FWC Educates Floridians About Threatened Crested Caracara
By Florida Fish and Wildlife Conservation Commission // August 19, 2015
BREVARD COUNTY • MELBOURNE FLORIDA – No, this bird isn’t wearing a toupee and necklace!
What’s crested, black and white and found in Florida? The crested caracara, of course! You may have seen this animal hunting around shallow ponds or marshes for food or spotted one on fence posts waiting to catch dinner.
As a member of the falcon family, the caracara is a strong flier but spends much of its time on the ground in order to scratch and dig for insects or hunt in shallow marshes. Similar to the size of an osprey, caracaras are identified by their bold patterns, naked faces, heavy bills and crest.
The Crested Caracara is a resident of the prairies and range lands of south-central Florida.
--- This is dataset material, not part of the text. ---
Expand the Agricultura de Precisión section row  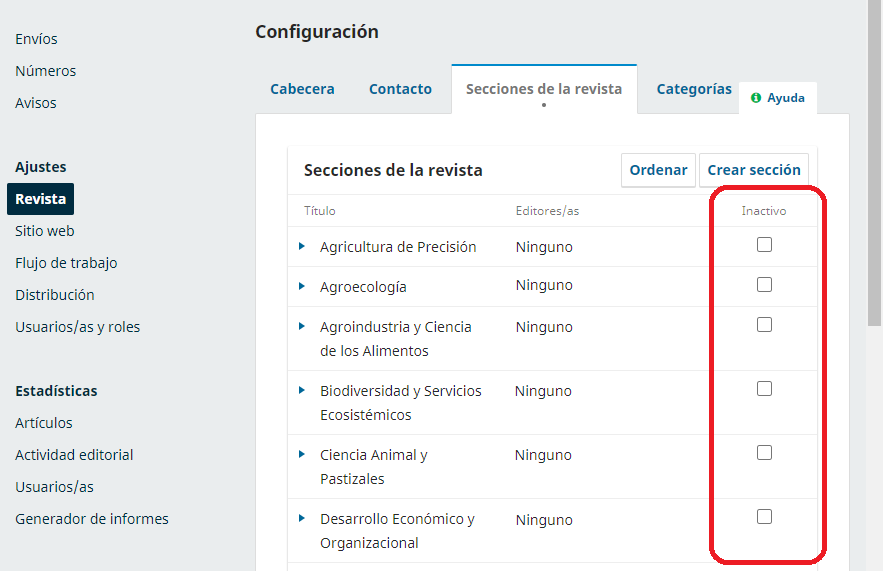coord(301,246)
At one time, caracaras were common in the prairies of central Florida, but their numbers declined as favored habitat was converted to housing developments, citrus groves and improved pastures.
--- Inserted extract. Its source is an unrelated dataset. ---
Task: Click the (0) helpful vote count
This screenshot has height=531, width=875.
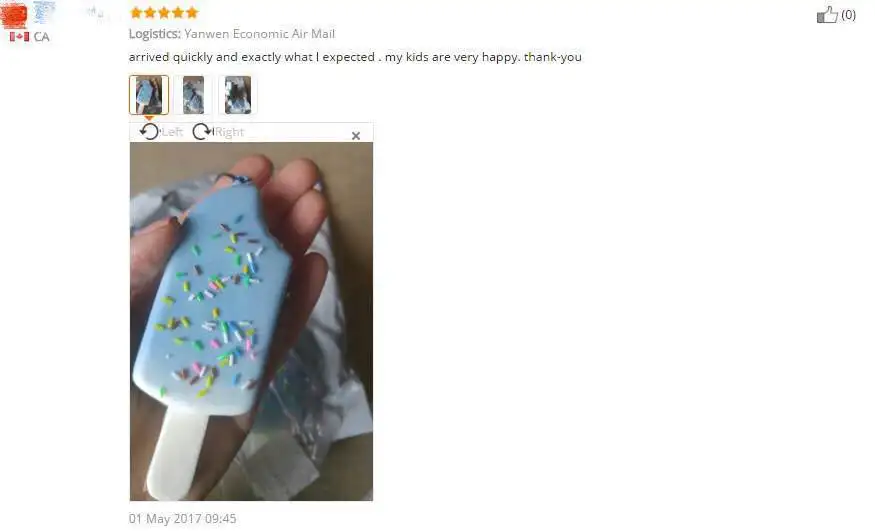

Today, both the Florida Fish and Wildlife Conservation Commission and the U.S. Fish and Wildlife Service list the caracara as Threatened.
This species is most abundant in a six-county area north and west of Lake Okeechobee (DeSoto, Glades, Hendry, Highlands, Okeechobee and Osceola counties). Their stronghold is privately held ranch land, and biologists are working with landowners to better understand the needs of caracaras and the many wild animals dependent on these upland prairies.